The recent, sex-swapped iteration of Doctor Who is invoked as a “positive example” on this front, as if Jodie Whittaker’s brief, unloved manifestation had been a rip-roaring success – despite the terrible writing and wildly unpopular retconning, both loudly derided by fans, and despite the subsequent, rapid death-spiral of viewing figures. Because boring and alienating much of your audience, and shrinking it dramatically, is a political triumph. A breath of “new life.”
Onwards and upwards!
Mr Thapa, by the way, has written over a thousand articles for Screen Rant. He claims many areas of expertise, and many “domains of knowledge,” including fact-checking.
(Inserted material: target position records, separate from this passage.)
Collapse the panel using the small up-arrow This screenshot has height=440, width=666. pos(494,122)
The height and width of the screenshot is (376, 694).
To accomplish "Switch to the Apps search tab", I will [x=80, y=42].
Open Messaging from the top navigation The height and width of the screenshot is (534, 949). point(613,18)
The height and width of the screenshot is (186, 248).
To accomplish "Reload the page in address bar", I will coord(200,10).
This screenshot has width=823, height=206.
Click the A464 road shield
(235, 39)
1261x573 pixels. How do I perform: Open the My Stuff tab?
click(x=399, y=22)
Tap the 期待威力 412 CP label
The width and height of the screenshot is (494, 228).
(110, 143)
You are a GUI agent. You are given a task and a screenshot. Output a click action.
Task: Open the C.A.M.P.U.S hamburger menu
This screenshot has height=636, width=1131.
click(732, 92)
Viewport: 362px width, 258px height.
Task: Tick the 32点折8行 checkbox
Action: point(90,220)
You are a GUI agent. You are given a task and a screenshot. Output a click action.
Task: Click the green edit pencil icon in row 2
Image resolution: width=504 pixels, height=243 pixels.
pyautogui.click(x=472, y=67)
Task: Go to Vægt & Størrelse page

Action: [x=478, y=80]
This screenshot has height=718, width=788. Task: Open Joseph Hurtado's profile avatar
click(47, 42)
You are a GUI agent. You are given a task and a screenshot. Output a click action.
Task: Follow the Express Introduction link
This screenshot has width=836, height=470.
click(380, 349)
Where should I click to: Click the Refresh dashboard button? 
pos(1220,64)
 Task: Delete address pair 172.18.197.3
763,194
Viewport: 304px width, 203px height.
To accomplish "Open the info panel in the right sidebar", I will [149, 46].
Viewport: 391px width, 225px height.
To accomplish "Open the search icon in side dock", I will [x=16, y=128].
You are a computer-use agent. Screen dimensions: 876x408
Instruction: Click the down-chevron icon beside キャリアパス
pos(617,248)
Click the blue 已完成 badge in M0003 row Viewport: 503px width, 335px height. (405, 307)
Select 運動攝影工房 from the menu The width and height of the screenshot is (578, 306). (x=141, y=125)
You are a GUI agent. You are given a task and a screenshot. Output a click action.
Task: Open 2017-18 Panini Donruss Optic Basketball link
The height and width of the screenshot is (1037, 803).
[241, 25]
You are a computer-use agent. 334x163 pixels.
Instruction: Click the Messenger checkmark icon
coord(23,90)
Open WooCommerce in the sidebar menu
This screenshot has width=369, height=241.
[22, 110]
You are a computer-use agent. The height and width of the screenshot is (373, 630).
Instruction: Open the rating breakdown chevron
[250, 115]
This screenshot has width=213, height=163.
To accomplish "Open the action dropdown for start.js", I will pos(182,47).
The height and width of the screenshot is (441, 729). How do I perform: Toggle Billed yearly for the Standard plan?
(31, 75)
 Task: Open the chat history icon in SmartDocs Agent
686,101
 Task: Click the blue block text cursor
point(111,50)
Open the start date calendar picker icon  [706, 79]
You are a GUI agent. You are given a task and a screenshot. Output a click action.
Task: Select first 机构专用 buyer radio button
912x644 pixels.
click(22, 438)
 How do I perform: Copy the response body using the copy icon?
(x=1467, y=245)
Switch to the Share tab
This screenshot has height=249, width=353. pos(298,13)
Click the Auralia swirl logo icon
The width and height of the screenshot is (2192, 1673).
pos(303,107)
He also boasts of his “academic background,” details of which are, sadly, not divulged.
Related: “feminist” upset because no women appear in “Oppenheimer” for 20 minutes and there are not enough POCs, Vogue is upset that Oppenheimer’s wife and mistresses are not central to the plot; and the University of Pittsburgh goes completely off the rails.
OTOH, filmmakers can just make a movie that is generally historically accurate.
Next up, reboot of “Judgement at Nuermberg” doesn’t have enough women of POCs on either side of the bench.
I just hope that all this recurring talk of a female James Bond resurrects Cate Archer and No One Lives Forever from licensing hell.
That these weird, neurotic people have ever been taken seriously, about pretty much anything, by anyone, is quite remarkable.
I saw the trailer for Oppenheimer at the cinema last week, before watching the new Mission: Impossible film. It looked visually impressive in IMAX format. But then I remembered that I haven’t actually enjoyed any Christopher Nolan film I’ve ever seen. I’ve appreciated some interesting bits, and some clever bits, but the word enjoyed doesn’t seem quite right, for me.
At the 20 minute mark, a woman appears in Oppenheimer. Who is this femmo that gives away spoilers? Up to this point audiences would have been on the edge of their seats, awaiting the climatic moment.
…audiences would have been on the edge of their seats, awaiting the climatic moment.
Pun intended, I assume, although among the offended are the Indians.
A scathing attack on all of Hinduism, right. The best part of these days of modern times in which we live in is that no one ever overreacts to anything.
But this is the left’s thing. They don’t need to be convincing, to present rational ideas that stand up to the Socratic method. They just need to pump out volumes of mid-wit level material and present it in places where the average blathering know-nothing will see it, believing that they themselves are now “smarter” for reading it, and will repeat it sufficiently and to sufficient people such that when the lower-mid-wits and even upper-mid-wits encounter it the nod their heads sagely and say that everyone knows that.
Well, the Screen Rant article – and others like it – seem driven more by a fashionable and pretentious disdain of All Things White And Male than by any obvious benefit to cinema, or indeed to womankind. (Including, of course, all those women, noted upthread, who dislike the idea of a weepy and emasculated Bond, let alone the prospect of him being replaced by a novelty female copy.)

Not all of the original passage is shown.